Amyloid β-protein (Aβ) is reported to activate NLRP3 inflammasomes and drive pyroptosis, which is subsequently involved in the pathogenesis of neurodegenerative diseases, such as Alzheimer's disease (AD). To date, the pathogenesis of AD is unfortunately insufficiently elucidated. Therefore, this study was conducted to explore whether Salidroside (Sal) treatment could benefit AD by improving pyroptosis. Firstly, two animal models of AD, induced, respectively, by Aβ1-42 and D-galactose (D-gal)/AlCl₃, have been created to assist our appreciation of AD pathophysiology. We then confirmed that pyroptosis is related to the pathogenesis of AD, and Sal can slow the progression of AD by inhibiting pyroptosis. Subsequently, we established the D-gal and Nigericin-induced PC12 cells injury model in vitro to verify Sal blocks pyroptosis mainly by targeting the NLRP3 inflammasome.
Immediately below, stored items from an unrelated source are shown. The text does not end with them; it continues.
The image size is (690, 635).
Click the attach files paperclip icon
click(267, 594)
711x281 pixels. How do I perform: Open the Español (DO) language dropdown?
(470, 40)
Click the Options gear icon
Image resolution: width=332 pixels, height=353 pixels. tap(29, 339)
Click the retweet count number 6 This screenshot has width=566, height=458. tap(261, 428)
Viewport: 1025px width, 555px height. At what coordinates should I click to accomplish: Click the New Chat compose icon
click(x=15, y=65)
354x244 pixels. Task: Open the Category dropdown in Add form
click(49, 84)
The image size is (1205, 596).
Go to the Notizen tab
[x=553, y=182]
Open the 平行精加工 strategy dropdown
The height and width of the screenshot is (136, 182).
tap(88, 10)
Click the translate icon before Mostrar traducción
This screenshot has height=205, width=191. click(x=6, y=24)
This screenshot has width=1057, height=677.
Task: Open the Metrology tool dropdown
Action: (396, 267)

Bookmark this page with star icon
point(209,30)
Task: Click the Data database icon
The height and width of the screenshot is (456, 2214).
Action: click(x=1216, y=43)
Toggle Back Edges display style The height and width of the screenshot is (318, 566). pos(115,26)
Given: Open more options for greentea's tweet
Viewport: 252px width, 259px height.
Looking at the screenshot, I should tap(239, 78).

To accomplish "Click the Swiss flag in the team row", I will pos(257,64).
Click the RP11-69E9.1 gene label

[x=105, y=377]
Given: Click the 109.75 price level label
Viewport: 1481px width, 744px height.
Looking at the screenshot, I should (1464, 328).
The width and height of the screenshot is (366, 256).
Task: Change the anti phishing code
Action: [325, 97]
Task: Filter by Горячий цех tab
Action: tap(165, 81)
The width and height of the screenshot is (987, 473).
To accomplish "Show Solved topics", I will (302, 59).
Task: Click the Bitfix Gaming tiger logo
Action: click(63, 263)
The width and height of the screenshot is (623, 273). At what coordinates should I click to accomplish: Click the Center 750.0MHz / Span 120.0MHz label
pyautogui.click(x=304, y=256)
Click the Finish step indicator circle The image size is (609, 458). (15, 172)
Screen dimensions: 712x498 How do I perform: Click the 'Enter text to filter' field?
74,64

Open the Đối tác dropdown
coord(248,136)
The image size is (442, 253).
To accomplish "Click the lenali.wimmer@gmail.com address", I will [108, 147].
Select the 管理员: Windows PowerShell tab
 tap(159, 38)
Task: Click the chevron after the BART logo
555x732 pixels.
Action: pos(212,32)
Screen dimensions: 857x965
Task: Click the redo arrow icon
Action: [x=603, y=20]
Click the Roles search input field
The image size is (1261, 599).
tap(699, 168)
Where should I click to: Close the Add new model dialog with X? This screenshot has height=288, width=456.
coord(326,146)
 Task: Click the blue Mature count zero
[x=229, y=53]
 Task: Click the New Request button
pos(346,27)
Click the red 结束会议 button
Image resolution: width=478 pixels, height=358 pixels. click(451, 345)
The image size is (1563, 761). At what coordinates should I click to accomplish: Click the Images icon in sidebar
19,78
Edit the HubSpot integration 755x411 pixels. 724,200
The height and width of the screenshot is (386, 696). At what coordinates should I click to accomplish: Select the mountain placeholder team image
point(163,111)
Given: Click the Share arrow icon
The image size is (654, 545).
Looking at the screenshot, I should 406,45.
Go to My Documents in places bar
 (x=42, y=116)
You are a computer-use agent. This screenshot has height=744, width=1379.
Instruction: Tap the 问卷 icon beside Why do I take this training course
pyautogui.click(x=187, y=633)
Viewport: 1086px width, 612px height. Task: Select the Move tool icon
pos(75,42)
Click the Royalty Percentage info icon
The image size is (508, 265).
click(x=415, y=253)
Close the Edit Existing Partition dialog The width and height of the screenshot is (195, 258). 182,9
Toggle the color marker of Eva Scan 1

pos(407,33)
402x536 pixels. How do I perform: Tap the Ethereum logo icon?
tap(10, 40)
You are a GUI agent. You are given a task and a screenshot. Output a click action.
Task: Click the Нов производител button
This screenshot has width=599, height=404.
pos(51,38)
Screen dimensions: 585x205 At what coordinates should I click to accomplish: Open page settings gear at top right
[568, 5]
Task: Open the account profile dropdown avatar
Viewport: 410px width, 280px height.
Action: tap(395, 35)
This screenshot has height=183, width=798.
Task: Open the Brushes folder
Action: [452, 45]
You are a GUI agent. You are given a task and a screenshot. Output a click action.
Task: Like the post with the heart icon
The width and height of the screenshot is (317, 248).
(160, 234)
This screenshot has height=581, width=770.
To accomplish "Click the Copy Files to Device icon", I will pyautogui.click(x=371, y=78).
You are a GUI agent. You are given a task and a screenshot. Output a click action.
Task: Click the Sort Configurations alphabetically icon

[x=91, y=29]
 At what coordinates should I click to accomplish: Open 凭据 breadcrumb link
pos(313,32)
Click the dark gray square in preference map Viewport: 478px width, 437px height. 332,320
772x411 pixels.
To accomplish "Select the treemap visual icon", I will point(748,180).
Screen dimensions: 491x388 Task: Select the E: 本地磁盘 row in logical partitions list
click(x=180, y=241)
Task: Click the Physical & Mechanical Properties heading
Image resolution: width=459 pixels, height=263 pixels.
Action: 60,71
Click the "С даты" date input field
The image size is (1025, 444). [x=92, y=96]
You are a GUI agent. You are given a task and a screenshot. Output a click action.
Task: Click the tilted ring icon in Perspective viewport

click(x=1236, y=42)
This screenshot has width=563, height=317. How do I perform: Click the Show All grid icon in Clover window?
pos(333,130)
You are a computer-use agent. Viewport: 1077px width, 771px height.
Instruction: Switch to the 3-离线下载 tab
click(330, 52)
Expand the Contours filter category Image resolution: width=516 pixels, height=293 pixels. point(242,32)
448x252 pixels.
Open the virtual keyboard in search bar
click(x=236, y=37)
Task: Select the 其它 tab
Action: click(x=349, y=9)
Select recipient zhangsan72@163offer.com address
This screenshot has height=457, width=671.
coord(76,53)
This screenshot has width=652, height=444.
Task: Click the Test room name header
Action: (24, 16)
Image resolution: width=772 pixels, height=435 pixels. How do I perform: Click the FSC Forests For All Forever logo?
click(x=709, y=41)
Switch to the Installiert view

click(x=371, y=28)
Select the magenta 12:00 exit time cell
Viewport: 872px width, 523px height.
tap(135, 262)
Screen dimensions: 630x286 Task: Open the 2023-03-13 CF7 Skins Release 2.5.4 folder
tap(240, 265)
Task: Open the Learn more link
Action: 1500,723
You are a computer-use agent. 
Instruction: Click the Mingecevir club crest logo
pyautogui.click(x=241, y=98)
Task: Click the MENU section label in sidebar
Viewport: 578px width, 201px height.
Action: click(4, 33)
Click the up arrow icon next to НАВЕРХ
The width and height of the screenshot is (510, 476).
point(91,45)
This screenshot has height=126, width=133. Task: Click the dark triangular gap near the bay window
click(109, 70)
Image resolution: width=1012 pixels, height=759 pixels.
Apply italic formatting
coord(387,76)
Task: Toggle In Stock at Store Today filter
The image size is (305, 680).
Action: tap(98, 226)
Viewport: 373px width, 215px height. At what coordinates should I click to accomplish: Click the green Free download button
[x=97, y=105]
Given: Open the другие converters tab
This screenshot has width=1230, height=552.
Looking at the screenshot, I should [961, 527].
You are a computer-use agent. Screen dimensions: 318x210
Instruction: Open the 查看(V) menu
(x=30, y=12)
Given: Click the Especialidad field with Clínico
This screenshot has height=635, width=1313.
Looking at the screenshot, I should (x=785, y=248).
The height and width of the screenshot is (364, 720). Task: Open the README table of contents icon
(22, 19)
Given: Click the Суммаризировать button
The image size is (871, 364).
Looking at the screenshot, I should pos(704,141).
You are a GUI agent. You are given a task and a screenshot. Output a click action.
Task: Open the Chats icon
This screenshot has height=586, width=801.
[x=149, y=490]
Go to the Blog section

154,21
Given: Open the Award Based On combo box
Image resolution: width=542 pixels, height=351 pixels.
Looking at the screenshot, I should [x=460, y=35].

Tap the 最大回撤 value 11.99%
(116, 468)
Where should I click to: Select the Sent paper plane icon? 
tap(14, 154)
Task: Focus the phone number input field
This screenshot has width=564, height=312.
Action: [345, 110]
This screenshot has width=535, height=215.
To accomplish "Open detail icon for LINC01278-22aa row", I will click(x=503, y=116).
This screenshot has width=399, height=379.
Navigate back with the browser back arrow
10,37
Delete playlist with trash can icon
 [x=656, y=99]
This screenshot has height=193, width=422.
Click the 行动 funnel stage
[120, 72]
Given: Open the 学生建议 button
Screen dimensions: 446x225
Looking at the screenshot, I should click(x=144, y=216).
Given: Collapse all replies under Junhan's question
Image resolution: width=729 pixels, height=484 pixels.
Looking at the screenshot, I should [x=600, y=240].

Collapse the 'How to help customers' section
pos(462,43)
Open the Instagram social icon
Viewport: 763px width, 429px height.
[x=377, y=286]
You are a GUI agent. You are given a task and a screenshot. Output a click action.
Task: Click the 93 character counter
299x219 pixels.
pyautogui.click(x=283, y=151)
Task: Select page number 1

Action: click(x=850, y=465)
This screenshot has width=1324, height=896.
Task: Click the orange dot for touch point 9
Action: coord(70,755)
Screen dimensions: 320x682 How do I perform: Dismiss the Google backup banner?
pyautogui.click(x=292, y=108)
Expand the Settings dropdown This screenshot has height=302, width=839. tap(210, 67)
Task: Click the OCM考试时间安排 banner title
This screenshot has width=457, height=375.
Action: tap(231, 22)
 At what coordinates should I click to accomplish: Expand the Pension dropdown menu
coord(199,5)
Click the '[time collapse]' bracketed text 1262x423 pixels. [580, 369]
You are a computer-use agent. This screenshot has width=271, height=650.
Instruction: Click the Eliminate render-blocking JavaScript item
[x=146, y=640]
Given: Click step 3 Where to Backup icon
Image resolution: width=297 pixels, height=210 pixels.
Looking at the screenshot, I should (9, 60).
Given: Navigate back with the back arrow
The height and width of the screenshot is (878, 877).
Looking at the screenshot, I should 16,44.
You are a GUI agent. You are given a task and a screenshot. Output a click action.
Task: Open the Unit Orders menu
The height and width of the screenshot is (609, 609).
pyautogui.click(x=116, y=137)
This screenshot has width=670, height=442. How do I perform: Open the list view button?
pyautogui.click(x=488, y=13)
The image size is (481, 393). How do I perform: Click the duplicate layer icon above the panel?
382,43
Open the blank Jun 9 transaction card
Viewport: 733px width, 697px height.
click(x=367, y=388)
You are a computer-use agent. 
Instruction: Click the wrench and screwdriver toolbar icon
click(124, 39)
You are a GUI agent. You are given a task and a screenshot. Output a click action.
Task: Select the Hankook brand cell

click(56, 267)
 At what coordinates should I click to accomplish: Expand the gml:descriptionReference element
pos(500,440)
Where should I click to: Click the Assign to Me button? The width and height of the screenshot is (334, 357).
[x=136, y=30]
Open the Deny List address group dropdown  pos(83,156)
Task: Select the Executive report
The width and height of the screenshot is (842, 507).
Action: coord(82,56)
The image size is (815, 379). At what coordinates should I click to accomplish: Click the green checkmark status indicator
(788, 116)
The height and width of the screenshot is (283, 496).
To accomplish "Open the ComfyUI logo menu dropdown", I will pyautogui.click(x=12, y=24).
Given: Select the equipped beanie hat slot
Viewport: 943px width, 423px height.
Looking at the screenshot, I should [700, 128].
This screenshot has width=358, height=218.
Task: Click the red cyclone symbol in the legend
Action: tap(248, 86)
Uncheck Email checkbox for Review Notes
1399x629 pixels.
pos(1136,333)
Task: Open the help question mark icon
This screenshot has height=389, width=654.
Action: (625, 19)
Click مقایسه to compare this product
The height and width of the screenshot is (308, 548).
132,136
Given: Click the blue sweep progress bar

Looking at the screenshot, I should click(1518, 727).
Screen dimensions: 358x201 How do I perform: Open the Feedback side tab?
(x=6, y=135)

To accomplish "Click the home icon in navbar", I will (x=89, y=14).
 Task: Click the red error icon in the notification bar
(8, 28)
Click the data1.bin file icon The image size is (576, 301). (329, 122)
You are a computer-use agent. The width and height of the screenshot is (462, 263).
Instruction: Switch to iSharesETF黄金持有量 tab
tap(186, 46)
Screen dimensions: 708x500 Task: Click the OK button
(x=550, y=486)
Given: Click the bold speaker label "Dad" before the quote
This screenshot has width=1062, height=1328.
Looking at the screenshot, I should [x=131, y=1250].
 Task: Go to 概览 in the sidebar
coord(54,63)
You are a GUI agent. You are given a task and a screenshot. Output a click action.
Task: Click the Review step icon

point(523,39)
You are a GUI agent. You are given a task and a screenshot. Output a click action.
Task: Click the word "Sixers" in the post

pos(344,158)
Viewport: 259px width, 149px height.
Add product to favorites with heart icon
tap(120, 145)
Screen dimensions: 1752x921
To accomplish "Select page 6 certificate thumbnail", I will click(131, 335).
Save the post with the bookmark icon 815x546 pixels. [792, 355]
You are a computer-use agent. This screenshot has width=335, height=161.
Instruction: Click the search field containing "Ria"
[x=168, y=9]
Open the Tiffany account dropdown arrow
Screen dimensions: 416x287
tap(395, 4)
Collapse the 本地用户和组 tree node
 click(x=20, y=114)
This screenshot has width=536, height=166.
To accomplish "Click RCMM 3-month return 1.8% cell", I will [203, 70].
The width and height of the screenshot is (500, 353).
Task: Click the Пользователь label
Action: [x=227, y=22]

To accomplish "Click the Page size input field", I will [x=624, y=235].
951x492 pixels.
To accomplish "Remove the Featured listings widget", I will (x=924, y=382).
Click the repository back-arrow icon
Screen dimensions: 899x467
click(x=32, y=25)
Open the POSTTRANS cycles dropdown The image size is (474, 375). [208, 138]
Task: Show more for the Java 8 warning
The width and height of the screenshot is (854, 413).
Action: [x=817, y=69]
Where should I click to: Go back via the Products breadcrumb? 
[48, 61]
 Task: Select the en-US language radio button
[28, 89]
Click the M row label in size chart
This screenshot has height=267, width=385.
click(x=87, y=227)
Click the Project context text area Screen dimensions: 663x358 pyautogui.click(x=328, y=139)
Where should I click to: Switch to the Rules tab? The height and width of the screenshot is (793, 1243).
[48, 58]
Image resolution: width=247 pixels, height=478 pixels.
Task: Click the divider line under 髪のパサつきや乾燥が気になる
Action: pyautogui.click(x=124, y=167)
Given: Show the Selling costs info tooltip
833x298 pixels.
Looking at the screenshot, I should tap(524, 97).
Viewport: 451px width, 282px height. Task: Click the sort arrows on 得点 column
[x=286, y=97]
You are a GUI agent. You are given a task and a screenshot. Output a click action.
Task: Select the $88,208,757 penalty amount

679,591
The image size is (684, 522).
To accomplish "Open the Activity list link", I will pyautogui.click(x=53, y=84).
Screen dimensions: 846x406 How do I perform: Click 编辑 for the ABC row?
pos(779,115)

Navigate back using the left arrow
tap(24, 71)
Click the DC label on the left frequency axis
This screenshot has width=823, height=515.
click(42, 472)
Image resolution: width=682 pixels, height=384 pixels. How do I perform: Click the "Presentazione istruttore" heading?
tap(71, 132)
For in vivo studies, we observed that Aβ accumulation, Tau hyperphosphorylation, neurons of hippocampal damage, and cognitive dysfunction in AD mice, caused by bilateral injection of Aβ1-42 into the hippocampus and treatments with D-gal combine AlCl₃. Besides, accumulated Aβ promotes NLRP3 inflammasome activation, which leads to the activation and release of a pro-inflammatory cytokine, interleukin-1 beta (IL-1β). Notably, both Aβ accumulation and hyperphosphorylation of Tau decreased and inhibited pyroptosis by downregulating the expression of IL-1β and IL-18, which can be attributed to the treatment of Sal. We further found that Sal can reverse the increased protein expression of TLR4, MyD88, NF-κB, P-NF-κB, NLRP3, ASC, cleaved Caspase-1, cleaved GSDMD, IL-1β, and IL-18 in vitro. The underlying mechanism may be through inhibiting TLR4/NF-κB/NLRP3/Caspase-1 signaling pathway. Our study highlights the importance of NLRP3 inflammasome-mediated pyroptosis in AD, and how the administration of pharmacological doses of Sal can inhibit NLRP3 inflammasome-mediated pyroptosis and ameliorate AD. Thus, we conclude that NLRP3 inflammasome-mediated pyroptosis plays a significant role in AD and Sal could be a therapeutic drug for AD.

Keywords: Alzheimer's disease; NLRP3 inflammasome; TLR4; pyroptosis; salidroside.